On the bright side, isn’t the Internet wonderful? C.J. and John get to learn so young that they’re not alone.
Tom
@Ronnie R: Yeah and rising suicide rate among Asian-Americans, especially women, is no reflection of that articles point at all, right?
I love this blog, and I have to say that this Mother is doing right by her Son, even if I still get a self-conscious cringe when I read of her son playing with dolls in public. That is MY issue, left over from MY childhood experience. Luckily I had two sisters and hey, if I wanted to play with them I had to lay with their toys too, just that we never talked about how good I was at plaiting Barbie’s hair and still managed to be a crack shot with a BB gun.
Tom
@Chris: So by allowing him to fully be how he wants to be is singling him out and treating his special? Thank Goodness. All those Mom’s who allow their sons to have baseball themed rooms or wear their favorite players jersey need to open their eyes. No more special treatment!
rhen
if it boils down to a mom who is trying to support her son’s interests, and blogging about how she is learning to deal with the social reactions that are occuring in light of the childs gender expression, then i see nothing wrong. in fact i see an opportunity for a child to be happy, a mom to learn to ignore societal norms, and a society to catch a glimpse of what happens when people intellectually and emotionally evolve. The only negativity stems from the traditionalists who see the risk outweighing the reward (because they embrace those traditions), however I feel we should look around and see who is in the business of tolerance and support for individuality and who is trying to cling to stereotypes.
Ian
@rhen: Thank you for the insightful comment! Let those walls of tradition that stifle the true self come TUMBLIN’ DOWN!!
Jack
@Tanner W.:
This almost made me cry because it made me wonder what my life could have been like if only I could have been around other people like me from the beginning. I had one friend in Dearborn Michigan in the 4th grade (1964) named Lee Smith who was a fantastic artistic kid who drew the coolest “wash and set” drawings that I loved. I wish I could find him again. He was a great friend.
ah, the past…..
Nate in Space
The concerns expressed in the comments…not the ones saying CJ should play with boy’s toys but the ones about parental projection…are legitimate. They may or may not be true. As a former Barbie-loving, bullied queer boy I lean towards the more appealing idea that this mom is genuinely accepting. That said I’m shocked at how hateful (yes, hateful!) some people have been in defending CJ’s mom. As if you know better what CJ’s mom’s true intentions. The queer individuals expressing concern for CJ are entitled to that opinion and I fail to see how it is homophobic. Parents should never push gender on their children even to make them gay. I honestly am very touched by these blogs and I wish I had made a friend like CJ when I was little my mom had been so cool with my sexuality. That doesn’t mean CJ’s mom is perfect and it doesn’t give me the right to be an asshole to people who question her techniques for legitimate, if unconfirmable reasons.

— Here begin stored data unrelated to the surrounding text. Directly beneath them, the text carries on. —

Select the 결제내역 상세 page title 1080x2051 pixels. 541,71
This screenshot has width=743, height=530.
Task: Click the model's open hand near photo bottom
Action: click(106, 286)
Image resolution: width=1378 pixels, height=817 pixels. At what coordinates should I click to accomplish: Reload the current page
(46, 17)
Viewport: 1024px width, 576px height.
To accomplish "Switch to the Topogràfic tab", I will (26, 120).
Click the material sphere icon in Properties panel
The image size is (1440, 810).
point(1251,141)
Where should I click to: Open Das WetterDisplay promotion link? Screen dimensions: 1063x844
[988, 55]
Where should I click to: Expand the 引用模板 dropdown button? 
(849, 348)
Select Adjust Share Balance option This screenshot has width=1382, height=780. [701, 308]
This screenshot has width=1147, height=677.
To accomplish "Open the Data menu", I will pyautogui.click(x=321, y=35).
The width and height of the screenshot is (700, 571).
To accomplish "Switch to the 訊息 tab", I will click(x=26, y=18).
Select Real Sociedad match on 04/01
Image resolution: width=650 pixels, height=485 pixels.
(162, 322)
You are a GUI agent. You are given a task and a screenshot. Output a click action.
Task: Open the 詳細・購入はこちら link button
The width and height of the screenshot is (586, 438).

The ‘mos who played with boy’s toys growing up…good for you. I date boys like you sometimes.
The people who think boys SHOULD play with boy’s toys…well THEY can go fuck themselves. This site is called QUEERity.com. Hello!!!
But again…if you’re queer and somebody disagrees with you please don’t think that means its okay for you to call them a homophobe. That’s gay bashing (and lets face it bullying usually is born of bullying) and it’s wrong.
Vivian F.
My John or CJ just had “the MOST fabulous Sweet 16 EVAH” according to his friends. Complete with pink and black triple-layer tutu and shiny pink corset. I’d attach a picture if the site would let me. He’s the most popular kid in his school. I couldn’t be prouder.
Not to worry Mamas, you’re doing just fine and your boys will be ‘fabulous’!